Entrusting a property of any kind to tenants brings with it a serious financial risk. The monthly rental payments can seem insignificant if thousands of dollars must be spent on repairs thanks to a careless tenant.
Fortunately, however, there are a number of ways to limit your financial risk, and help new landlords to rest easy at night…
Protecting your investment should start before a tenant even moves into your property.
Many landlord horror stories spring from omitting this critical step, and renting out a property on a casual basis. Even if you personally know the tenant in question it is still worth investing the time (and a little money) to thoroughly protect yourself.
Tenants Credit Checks
The first thing you’ll want to do when a tenant applies to rent your property is check their credit.

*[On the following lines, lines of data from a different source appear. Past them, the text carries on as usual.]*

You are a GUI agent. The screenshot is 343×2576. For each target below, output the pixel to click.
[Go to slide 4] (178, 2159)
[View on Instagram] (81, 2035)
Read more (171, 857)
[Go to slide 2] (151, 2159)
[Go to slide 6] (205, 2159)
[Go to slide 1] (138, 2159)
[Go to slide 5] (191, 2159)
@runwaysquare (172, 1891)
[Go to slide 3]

In this way you can identify that they are a solvent individual, and have no recent history of non-payment. While not perfect, a detailed financial status report can be very effective for identifying potential problems early on in the process, hence avoiding major headaches at a later date.
All tenants claim to be perfect, just as anyone applying for a job will make themselves out to be the perfect employee.

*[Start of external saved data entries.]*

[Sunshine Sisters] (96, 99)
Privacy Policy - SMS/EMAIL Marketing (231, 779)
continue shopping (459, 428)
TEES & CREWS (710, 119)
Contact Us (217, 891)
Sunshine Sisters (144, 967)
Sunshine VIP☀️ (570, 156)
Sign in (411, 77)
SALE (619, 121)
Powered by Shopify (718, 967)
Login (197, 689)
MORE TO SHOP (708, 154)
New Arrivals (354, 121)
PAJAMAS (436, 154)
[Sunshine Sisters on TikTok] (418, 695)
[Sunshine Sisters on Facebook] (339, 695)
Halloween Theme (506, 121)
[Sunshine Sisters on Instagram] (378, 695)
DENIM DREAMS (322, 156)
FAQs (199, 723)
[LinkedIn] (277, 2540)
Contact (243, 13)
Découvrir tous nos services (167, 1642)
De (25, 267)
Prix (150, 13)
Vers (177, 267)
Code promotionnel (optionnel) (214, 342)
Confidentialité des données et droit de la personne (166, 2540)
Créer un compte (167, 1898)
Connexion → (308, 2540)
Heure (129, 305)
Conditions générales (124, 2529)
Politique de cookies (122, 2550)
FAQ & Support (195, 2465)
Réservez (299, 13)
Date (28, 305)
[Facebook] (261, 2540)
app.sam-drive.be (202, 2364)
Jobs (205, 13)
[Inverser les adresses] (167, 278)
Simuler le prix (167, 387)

Seeking references helps to gain a fairer view of the individual, using a third-party perspective. The range of references requested depends on the landlord or agent in question, but may include a letter from previous landlords, character references from reliable resources and proof of gainful employment.
While a degree of natural wear-and-tear is natural in a property, and should be expected, considerable costs can come from carelessness.
It is wise therefore to request a security deposit which can be held securely during the tenancy. In cases where a tenant does not live up to their contractual obligations sums can be deducted to cover repairs.
Increasingly, landlords are also specifying in their tenancy agreements that the financial liability for repairs is not limited to this deposit, and that if necessary the tenant may be expected to make further payments.
Pay particular attention to tenants who pay pose a higher risk to your property, such as those who spoke, or expect to bring pets with them.
A tenancy agreement should lay out carefully the rights and duties of both parties. In such a way, your tenant will be under no uncertainty of your expectations, and you will have legal recourse in cases of negligence.
While these pre-tenant checks will weed out many potentially-problematic tenants, thus reducing your financial risk, it would be a mistake to assume that no further effort is required.
Regular property inspections offer several benefits. Firstly, such a check encourages even messy or untidy tenants to clean up after themselves. An inspection also allows you to check for general wear and tear, and to identify any causes for concern. The tenant can then be informed of these, in order to quickly bring the property up to standard.
Lastly, of course, such a check also allows you to converse with your tenants, and to address any issues they may have had. Perhaps a toilet no longer wants to flush, or a tap is dripping. Under such circumstances quickly resolving these issues can help to build a bond of trust, and to encourage reliable tenants to stay put.
Let’s be honest; while investing in buy-to-let properties can be an exciting and enjoyable business it is still a business. The key here is that you’ll need to ensure the rent is paid on time, every time.
In cases where payment arrives late it is generally best to deal with the situation as soon as possible. Often, a gentle reminder is all that is required. In more extreme circumstances it may be necessary to recruit the services of a debt recovery agency, the promise of which is often enough to encourage rapid payment.
Lastly, if you are unlucky enough to have tenants abscond without paying their rent, or having caused damage to the property, then an experienced tracing agency may help you to track down the individual in question. Many such agencies act on a no-trace, no-fee basis, and many will also double as a debt collection agency if requested.
In most Western countries private dwellings and those rented to tenants require entirely different insurance policies. Accepting tenants into your property without the correct insurance can lead to a range of headaches.
Instead, compare landlord insurance policies carefully to get full coverage for the most competitive cost, knowing that if accidents happen you have a further level of financial protection.
When at last it becomes time for your tenant to move out it pays to carry out a final check before waving them off with a smile on your face.
If you were wise enough to carry out a thorough initial inventory of your property, now is the time to revisit that paperwork. Look for damage that has been done – walls that will need to be repainted, equipment to be replaced and make a fair assessment of who is responsible. Remember that natural wear-and-tear means that not all work is automatically the responsibility of the tenant.
This is the time, however, to do whatever is necessary to bring the property back up to marketable standard, in order to quickly fill the vacancy once again.
Lastly, of course, once all fair deductions have been made of the deposit, the remainder can be returned to the tenant. In truth, most tenants take great care over their homes, and the sizable sum of money they left as a deposit will be greatly anticipated. It therefore seems fair to return this deposit as rapidly as possible, before moving on to finding your next tenant.
As you can see, while there are many steps to consider, a huge amount of financial risk can be guarded against by following a few simple steps.